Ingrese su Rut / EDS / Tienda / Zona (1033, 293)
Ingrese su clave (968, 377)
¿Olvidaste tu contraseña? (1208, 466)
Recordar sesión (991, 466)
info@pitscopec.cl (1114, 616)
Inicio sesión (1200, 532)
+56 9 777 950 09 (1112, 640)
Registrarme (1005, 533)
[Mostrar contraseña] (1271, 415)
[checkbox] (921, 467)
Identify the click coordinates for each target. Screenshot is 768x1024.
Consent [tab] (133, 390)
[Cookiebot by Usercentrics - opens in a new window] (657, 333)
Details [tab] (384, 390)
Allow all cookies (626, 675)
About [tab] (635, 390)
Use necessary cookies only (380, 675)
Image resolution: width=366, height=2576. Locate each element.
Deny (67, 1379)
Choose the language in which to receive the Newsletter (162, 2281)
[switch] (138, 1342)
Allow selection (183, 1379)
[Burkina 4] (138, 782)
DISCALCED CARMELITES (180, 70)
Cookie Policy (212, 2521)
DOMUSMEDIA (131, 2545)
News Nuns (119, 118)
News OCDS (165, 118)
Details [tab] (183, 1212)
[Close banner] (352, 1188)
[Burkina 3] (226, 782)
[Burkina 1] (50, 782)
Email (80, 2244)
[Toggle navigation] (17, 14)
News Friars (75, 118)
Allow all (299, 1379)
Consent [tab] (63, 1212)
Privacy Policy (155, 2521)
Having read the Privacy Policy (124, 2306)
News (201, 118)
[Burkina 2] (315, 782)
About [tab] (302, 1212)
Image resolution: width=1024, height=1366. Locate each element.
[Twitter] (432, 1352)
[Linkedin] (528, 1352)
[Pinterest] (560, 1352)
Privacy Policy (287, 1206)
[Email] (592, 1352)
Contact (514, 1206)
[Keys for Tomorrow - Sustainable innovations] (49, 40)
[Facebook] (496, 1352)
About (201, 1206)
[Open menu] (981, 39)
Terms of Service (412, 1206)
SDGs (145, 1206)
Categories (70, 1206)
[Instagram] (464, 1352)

────────────────

Each entry needs to be copied out exactly.

Ingrese su Rut / EDS / Tienda / Zona (1033, 293)
Ingrese su clave (968, 377)
¿Olvidaste tu contraseña? (1208, 466)
Recordar sesión (991, 466)
info@pitscopec.cl (1114, 616)
Inicio sesión (1200, 532)
+56 9 777 950 09 (1112, 640)
Registrarme (1005, 533)
[Mostrar contraseña] (1271, 415)
[checkbox] (921, 467)
Identify the click coordinates for each target. Screenshot is 768x1024.
Consent [tab] (133, 390)
[Cookiebot by Usercentrics - opens in a new window] (657, 333)
Details [tab] (384, 390)
Allow all cookies (626, 675)
About [tab] (635, 390)
Use necessary cookies only (380, 675)
Image resolution: width=366, height=2576. Locate each element.
Deny (67, 1379)
Choose the language in which to receive the Newsletter (162, 2281)
[switch] (138, 1342)
Allow selection (183, 1379)
[Burkina 4] (138, 782)
DISCALCED CARMELITES (180, 70)
Cookie Policy (212, 2521)
DOMUSMEDIA (131, 2545)
News Nuns (119, 118)
News OCDS (165, 118)
Details [tab] (183, 1212)
[Close banner] (352, 1188)
[Burkina 3] (226, 782)
[Burkina 1] (50, 782)
Email (80, 2244)
[Toggle navigation] (17, 14)
News Friars (75, 118)
Allow all (299, 1379)
Consent [tab] (63, 1212)
Privacy Policy (155, 2521)
Having read the Privacy Policy (124, 2306)
News (201, 118)
[Burkina 2] (315, 782)
About [tab] (302, 1212)
Image resolution: width=1024, height=1366. Locate each element.
[Twitter] (432, 1352)
[Linkedin] (528, 1352)
[Pinterest] (560, 1352)
Privacy Policy (287, 1206)
[Email] (592, 1352)
Contact (514, 1206)
[Keys for Tomorrow - Sustainable innovations] (49, 40)
[Facebook] (496, 1352)
About (201, 1206)
[Open menu] (981, 39)
Terms of Service (412, 1206)
SDGs (145, 1206)
Categories (70, 1206)
[Instagram] (464, 1352)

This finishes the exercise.